Can you imagine dropping the House of Highlights version of the Wuxi Finger? Just obliterating a poor, unassuming Latvian 7-footer’s existence? It’s incomprehensible. VC Bill Buckner’ed Fredric Wies and made him the business end of a highlight on a loop for infinite. Zion hasn’t done that — yet.

Zionce Carterson would crash Instagram multiple times a week.


BW: Everyone knows about the “piss window,” right? Say you’re at a friend’s house and need to drop a deuce. You can’t just disappear into the bathroom for 25 minutes, so you have to speed poop in the time it would take you to pee, and hence avoid suspicion. I have the opposite problem.

The human body is 80% water or whatever, but I think when the storks were making me at the factory they accidentally stuck those extra moisture reservoirs into my bladder. This is helpful in many situations. For example, I don’t even know what an airplane restroom looks like. I’ve never woken up at 4 a.m. and darted for the bathroom (to pee … barf, yes). I can wait for the party’s host to use the facilities, steal his stuff, and still not soil myself during the police car ride or jail inprocessing.

To test the limits of my power, I once drank over 100 ounces of liquids without urinating and went to Belly Up. I was only mildly uncomfortable and could’ve kept going, but my waistband was in serious duress and all the sloshing noises from me jumping around (that’s how I dance) were beginning to distract the artists.


SB: It would be unfathomable to be able to write something that would exist as long as humans are a species. To be able to say, “Yo, you know that ‘To be or not to be?’ joint? That was me.” I think anyone who has ever thought about putting pen to paper for a living has thought about being taught in schools for the foreseeable future.
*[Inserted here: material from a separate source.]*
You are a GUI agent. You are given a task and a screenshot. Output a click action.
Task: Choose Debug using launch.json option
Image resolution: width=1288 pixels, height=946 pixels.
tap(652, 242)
It’s not unreasonable to say. If you’ve played basketball, you’ve thought about being Michael Jordan.

That said, I don’t know if Billy Shakespeare knew how insane his legacy would be but you can imagine he had some idea it was significant because he went by William. I think that’s half the reason people pay Michael Bay millions of dollars to make movies. You think if he went by Mike Bay, movie studios would fork over $20 million for “The Rock”?
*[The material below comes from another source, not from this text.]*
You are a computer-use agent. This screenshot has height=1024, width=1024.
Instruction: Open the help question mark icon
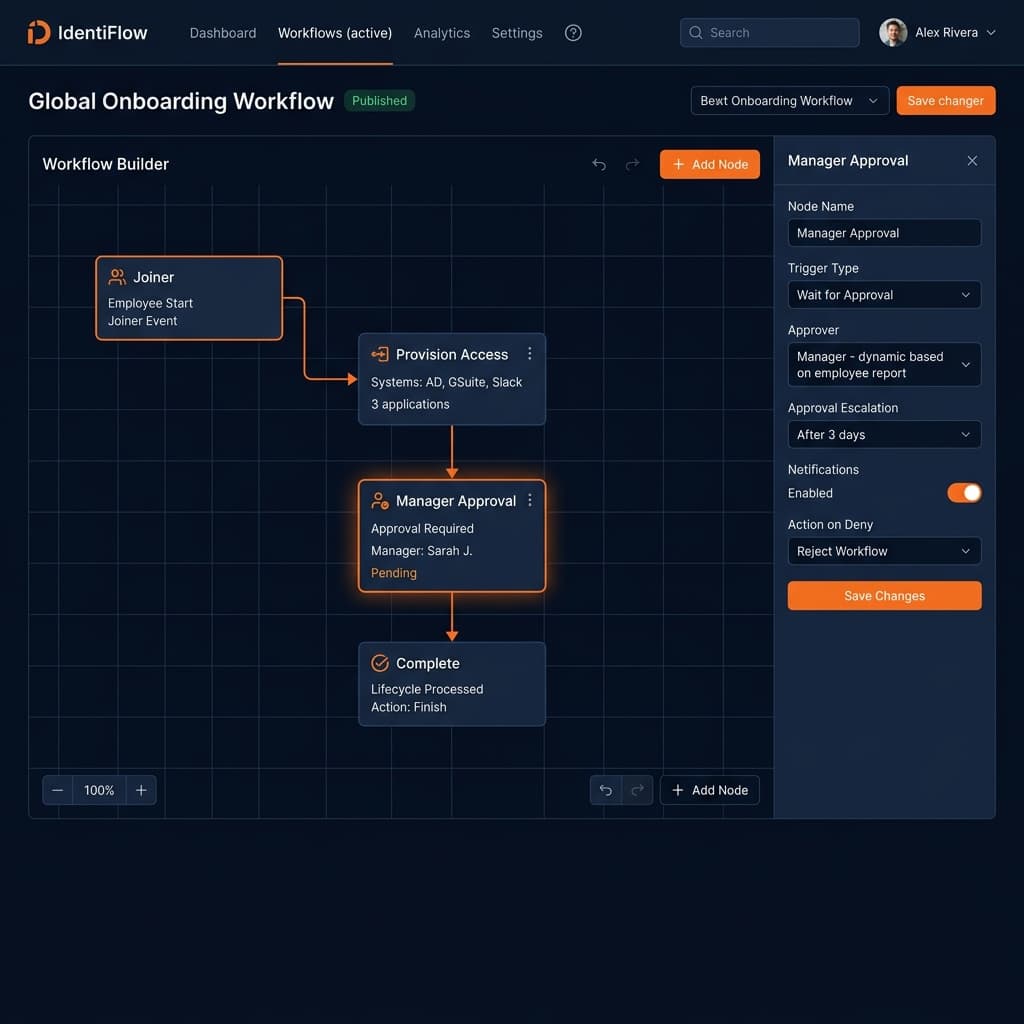point(573,32)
Wait, I take that back. The man behind the best non-James Bond Sean Connery movie ever made deserves bottomless paychecks regardless of all his #MeToo transgressions.

Sorry, not sure where I was going with that or to take sides against Megan Fox. Maybe I should take things more serious … or add an “athon” to the end of my name. Maybe y’all would get Seanathon Beckwith’s pop culture references.
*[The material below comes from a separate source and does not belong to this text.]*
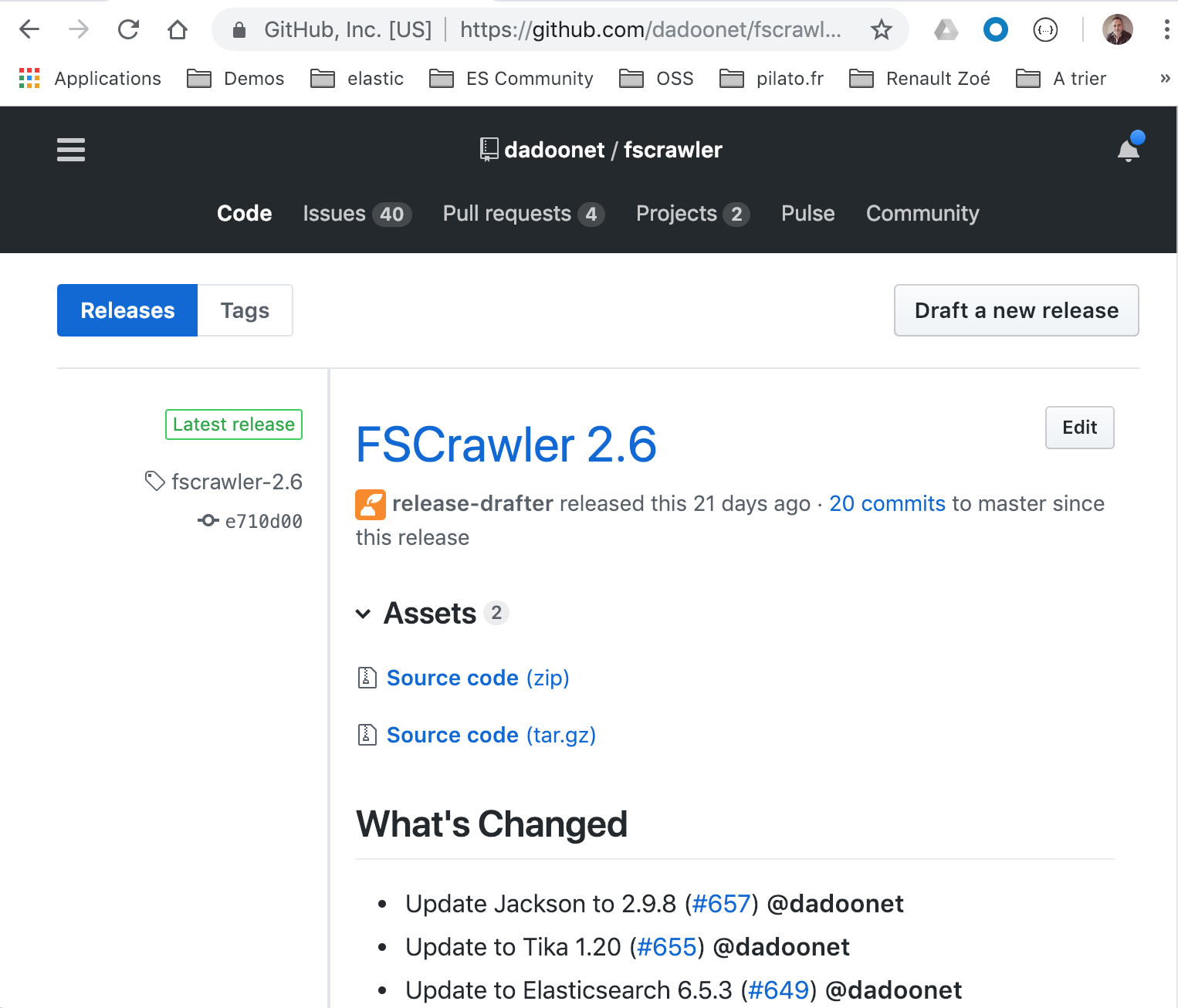Open the 20 commits link
Viewport: 1178px width, 1008px height.
click(886, 503)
BW: He loves a nice, palpable anxiety. The kind that gives you pressure in the little bones behind your ears and you wonder if another mutant is trying to hack your mind. Sexual tension? Mmm, yes please. Coworkers yelling at each other and throwing desk supplies around the room? He’s biting his cheeks raw trying not to laugh. Gross social media profile picture? He’s got a gallery full.

Capt. Pants doesn’t give a shit, because he knows when you live in a small town for almost six years, everyone will hate you eventually. He’s honestly disappointed in himself that it took this long, but the world is changing for pajama-clad superheroes. Slight him in any way, and he’ll ghost you so fast, you’re not even fully dead to him yet. He’s hitting “block and remove” on a whim, and he’s definitely not peeking through the windows at Zane’s before entering to avoid potential weird scenarios. He knows if they arise, he’ll just stare his adversary down while succulently shoving cheesy totchos into his face. Or you know, he could simply avoid them for the rest of eternity. Either/or.

Ahh, you think “cringey” is your ally, but you merely adopted the awkwardness. I was born in it, molded by it. I didn’t have a normal conversation with anyone until I was already a man. By then it was nothing to me but annoying! (I meant “he,” not “I,” because this is the completely fictional Captain Awkward Pants quoting Bane and not Ben Welch).

There’s a pop culture reference for you, Seanathon.